Starting at the beginning of the items and ending at the line that contains "point(433,67)", turn each line into a row of a Markdown table with the columns No. and Text, numbering the rows and skipping blank lines. Leave the pictures out.

========

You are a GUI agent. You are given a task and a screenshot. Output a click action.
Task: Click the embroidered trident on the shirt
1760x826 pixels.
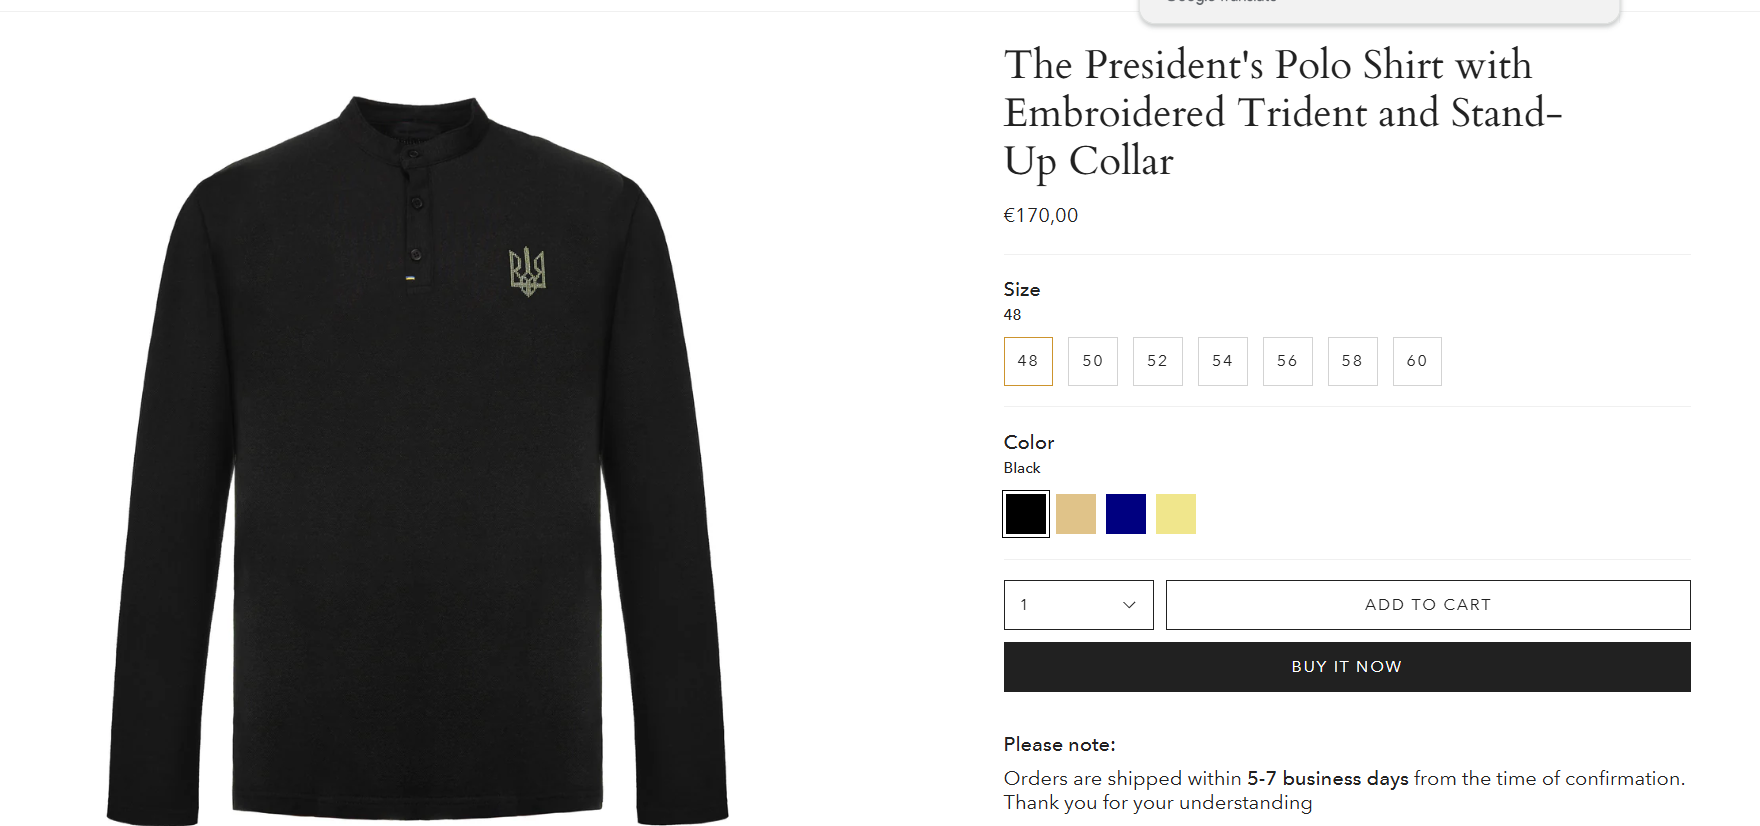[x=527, y=272]
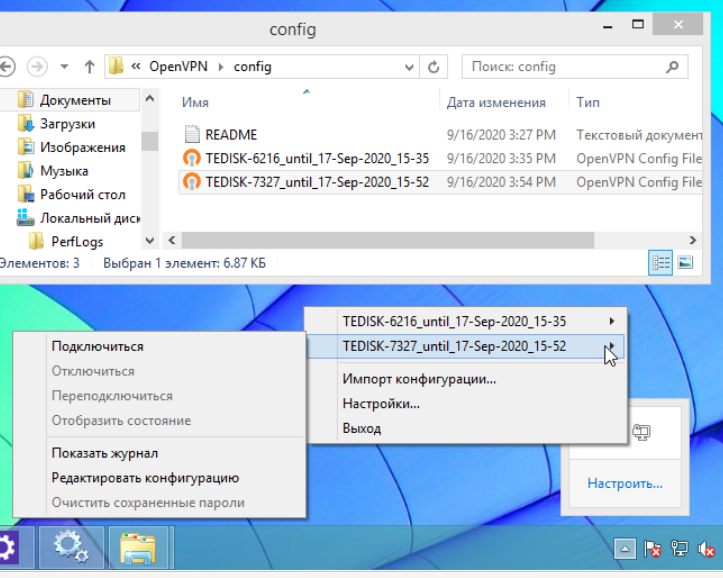Click the refresh button in address bar

point(433,67)

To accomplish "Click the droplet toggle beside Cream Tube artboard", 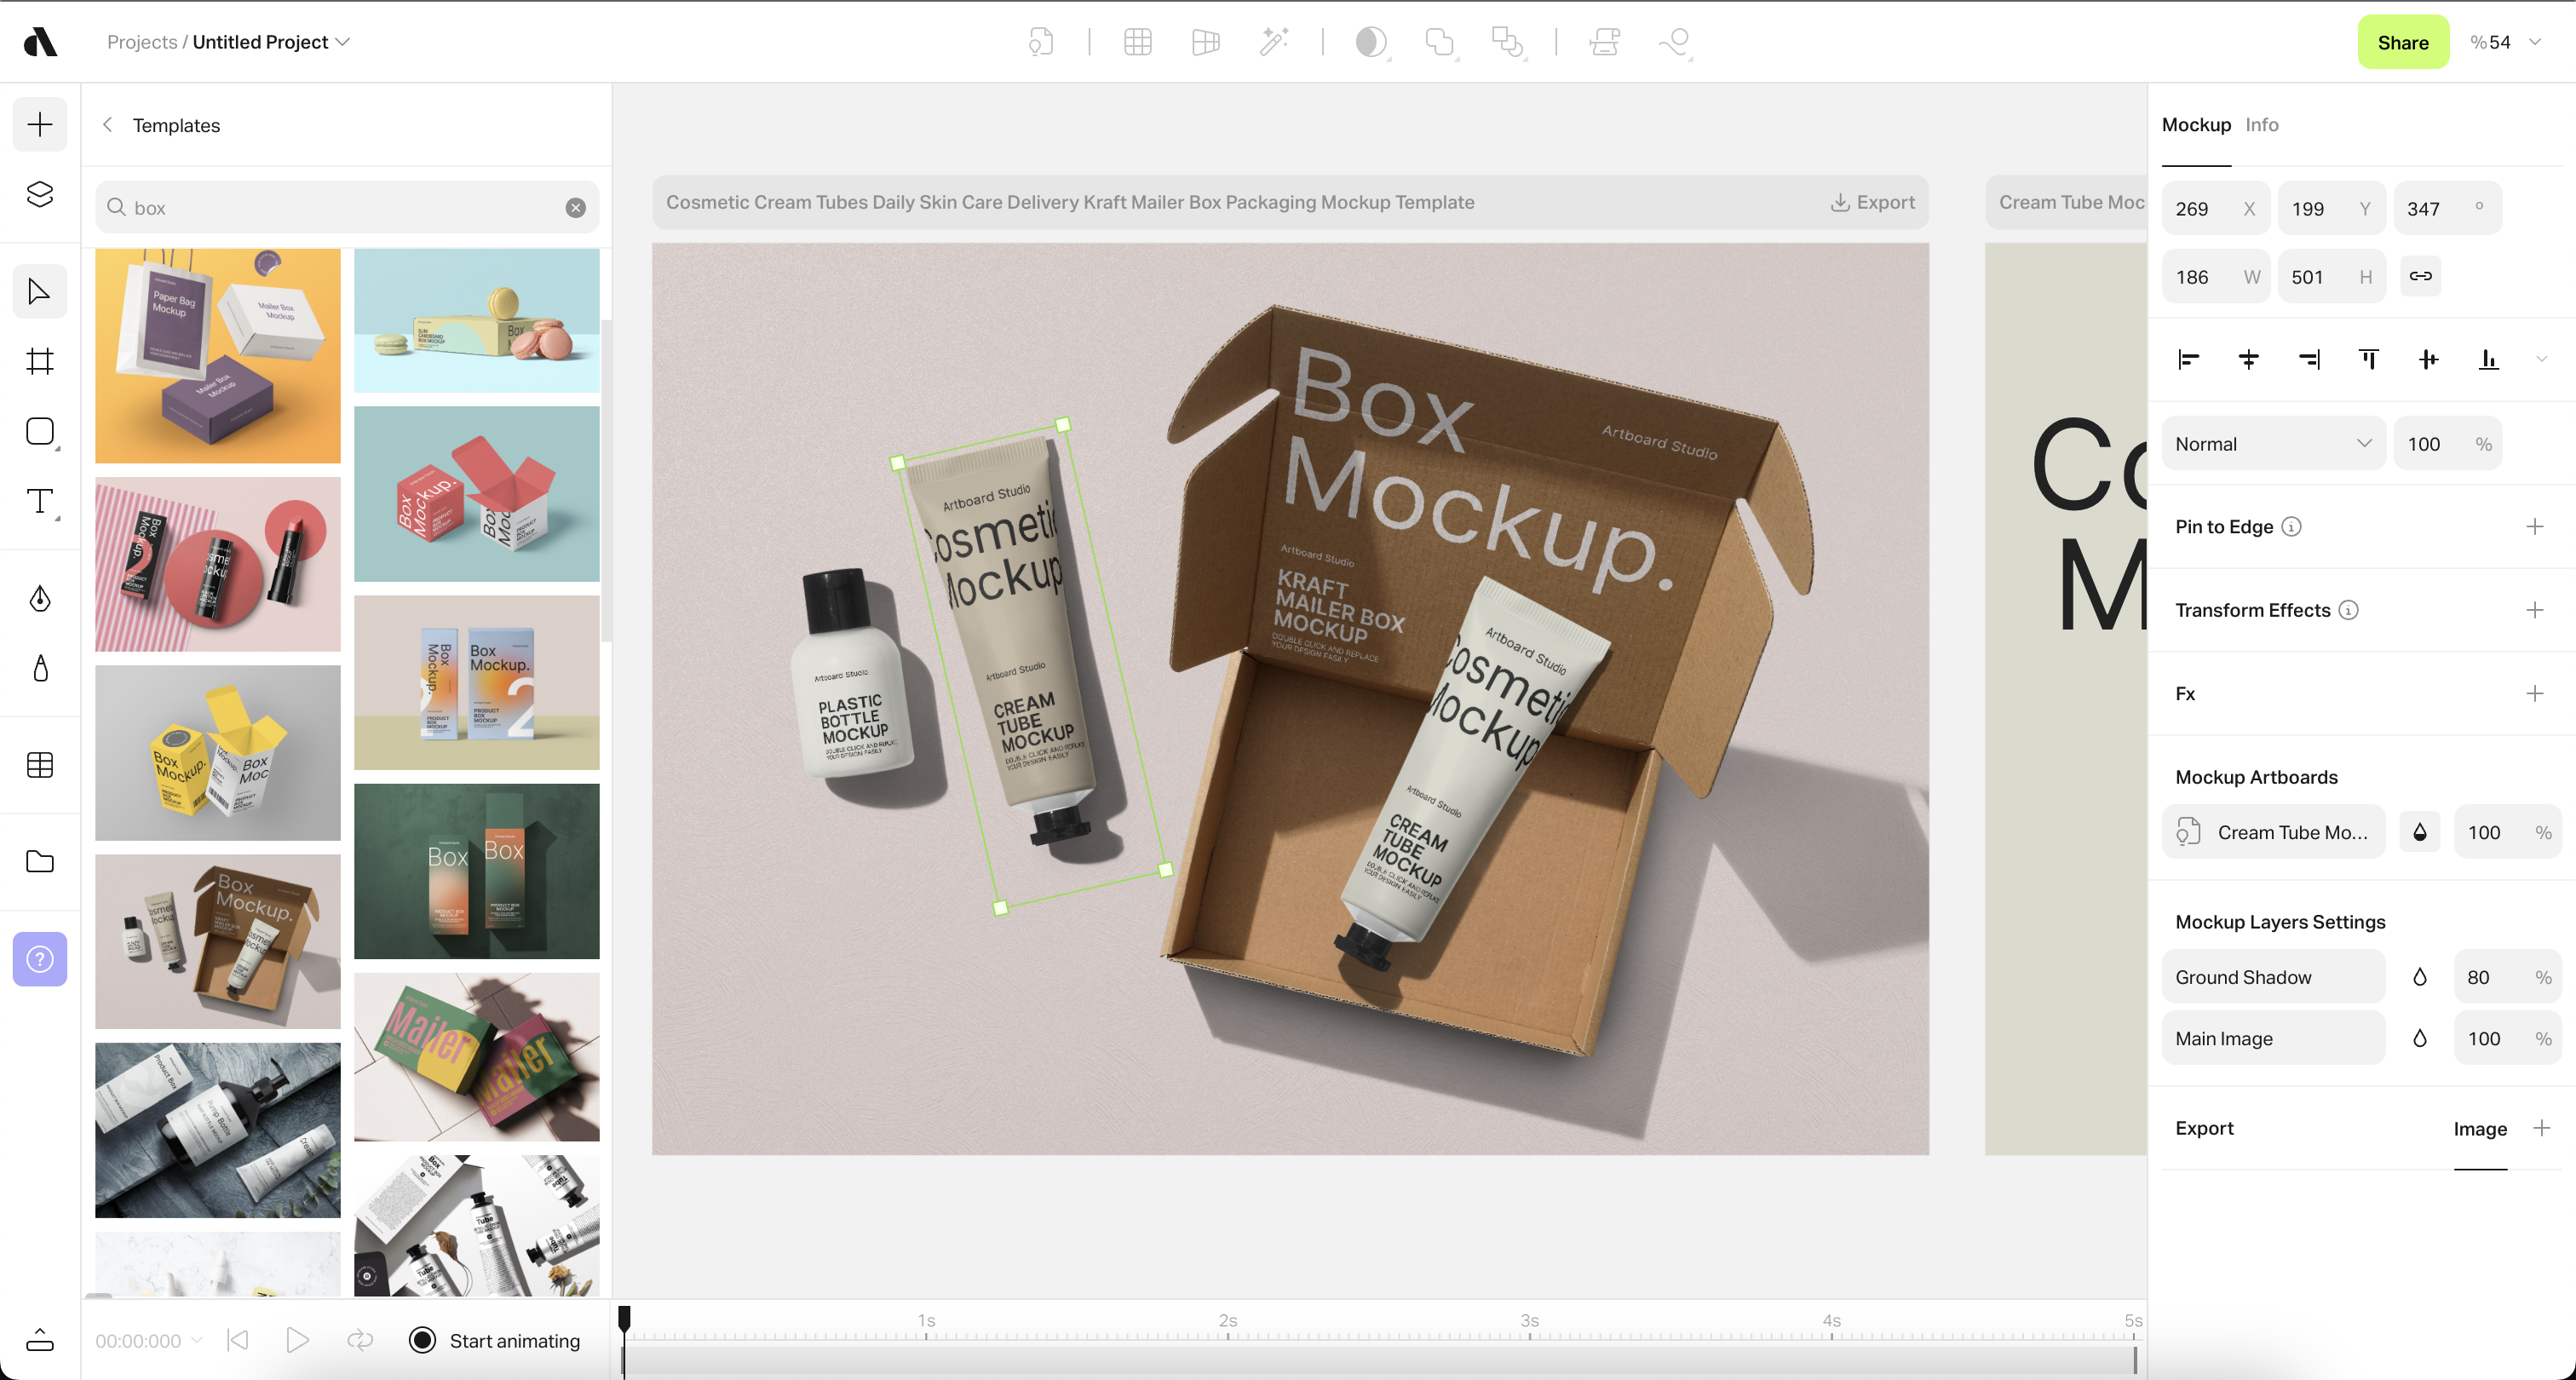I will coord(2420,831).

========

# SOLUTION
| No. | Text |
|---|---|
| 1 | You are a GUI agent. You are given a task and a screenshot. Output a click action. |
| 2 | Task: Click the embroidered trident on the shirt |
| 3 | 1760x826 pixels. |
| 4 | [x=527, y=272] |
| 5 | Click the refresh button in address bar |
| 6 | point(433,67) |